Much food for thought here, dd. I always think of faith as an infused virtue, and pray for more. You've got me pondering, again. :)


I hope it's not necessary for salvation, but I could never ever believe that Jesus ever suffered doubt. I think His Gethsemane pain was built of much, not least of all the height of tiredness of being alone on the planet, especially after 3 years of a life without Mary present every day.. but also, a seeing or an intuition of all of whom and what He would be dying and atoning for. Can we imagine taking on the cost of a Jeffrey Dahmer, a Charles Manson, a Fr. Shanley or Fr. Geoghan, a JonBenet Ramsey killer, a Jim Jones, a Michael Schiavo and his band of legal thugs, and the cost of gays completely adulterating the table of His final and now fulfilled Passover seder? Not to even mention all the rest who ever were, and ever shall be.

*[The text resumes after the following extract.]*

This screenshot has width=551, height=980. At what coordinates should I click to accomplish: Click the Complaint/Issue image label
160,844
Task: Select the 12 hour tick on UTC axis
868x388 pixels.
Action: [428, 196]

But amen, an increase of faith comes about from truly using what you have already been given. And that is what those 3 beads ask Mary in her most holy Rosary to help obtain, an increase in Faith, Hope and Love.

Deacon DW

Yes, Gabrielle, you've got it right on both accounts--faith is the gift of God to us; it is infused in us by him. I think that it's how we go about getting more of it, or being open to receiving an increase, that involves our using what we have already.

Part of being human is having a natural capacity to know God. Because we know God, and because we have the gift of faith, we do indeed, rightly, pray for more.

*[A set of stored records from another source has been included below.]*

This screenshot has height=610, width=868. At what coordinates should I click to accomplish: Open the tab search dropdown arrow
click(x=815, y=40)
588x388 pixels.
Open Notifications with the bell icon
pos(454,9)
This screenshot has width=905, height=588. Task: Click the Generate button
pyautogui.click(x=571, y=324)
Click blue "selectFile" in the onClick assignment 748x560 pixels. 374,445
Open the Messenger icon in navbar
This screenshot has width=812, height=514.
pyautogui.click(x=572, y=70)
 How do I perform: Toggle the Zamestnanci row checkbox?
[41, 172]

Undoubtedly, faith is a great gift. By it we see God more clearly, but in honesty as human beings we often struggle with believing. However, what stands in our way more? Our inability to receive faith, or our unwillingness to exercise that which we possess already?

Deacon DW

Songbird, I'd say that Jesus, in being like us--as a human being--had thoughts, or perhaps, stated better, temptations of doubt.

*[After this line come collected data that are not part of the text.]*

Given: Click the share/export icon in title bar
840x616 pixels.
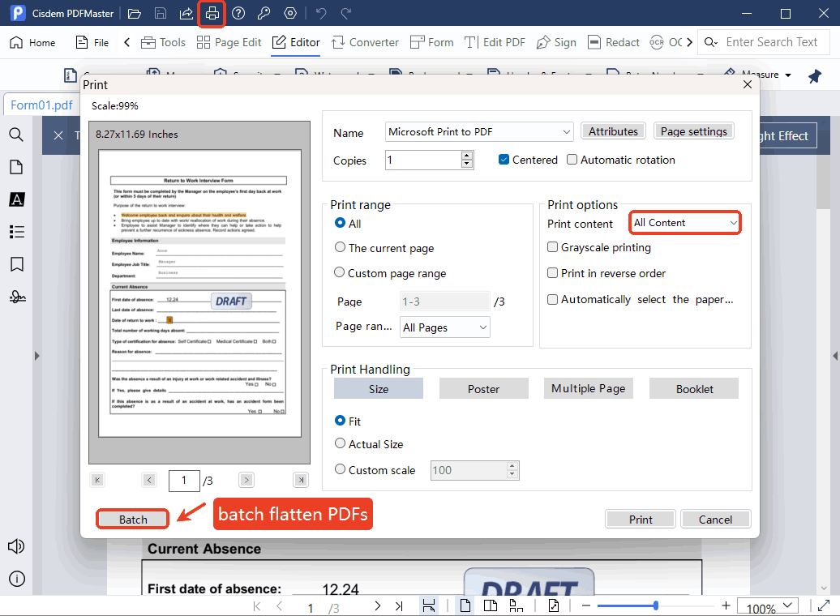Looking at the screenshot, I should [x=186, y=14].
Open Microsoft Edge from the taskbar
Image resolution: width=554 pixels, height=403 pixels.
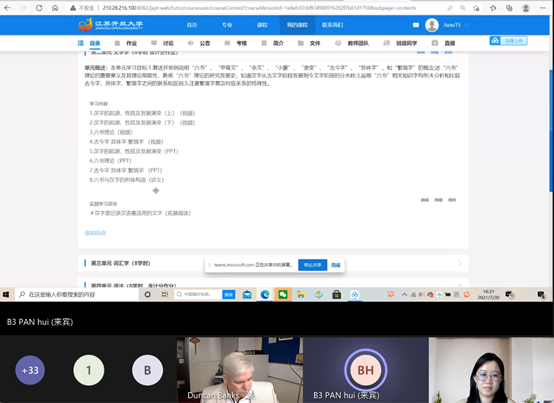point(265,294)
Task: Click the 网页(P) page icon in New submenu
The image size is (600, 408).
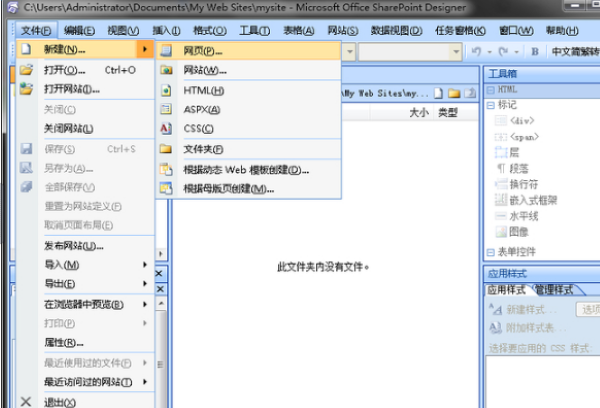Action: (x=166, y=51)
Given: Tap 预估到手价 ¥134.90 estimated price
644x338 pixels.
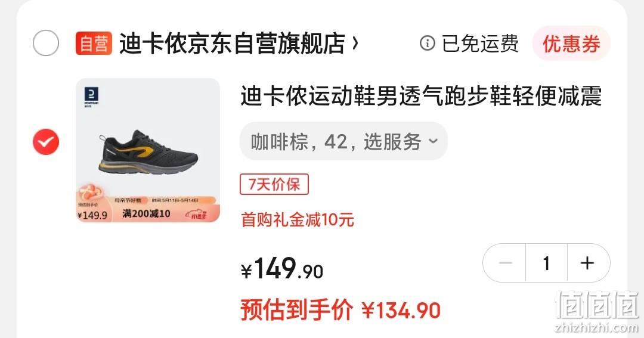Looking at the screenshot, I should (340, 309).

However, this doesn't mean that he gave in to them. It would have been more accurate for me to have said that Jesus agonized at Gethsemane. I think that as a human he wrestled with doubt because we wrestle with doubt, and he was indeed like us. Just because we wrestle with doubt does not mean that we despair. However, we most certainly agonize at times.

However, Jesus' faith never failed him--he was like us in all things except sin.
We can all have times of doubt, or agony, without allowing doubt be the victor--without allowing agony to get the better of us.

In a way this reminds me of Mother Teresa's doubt. Was doubt able to persuade her to abandon her faith? What was the evidence of her actions in the end?

Jesus never doubted God--even crying out from Golgotha, but on more than one occasion do not his disciples elicit his doubts in their regard? Yes, Jesus did have times of doubt, but not ever in doubting God.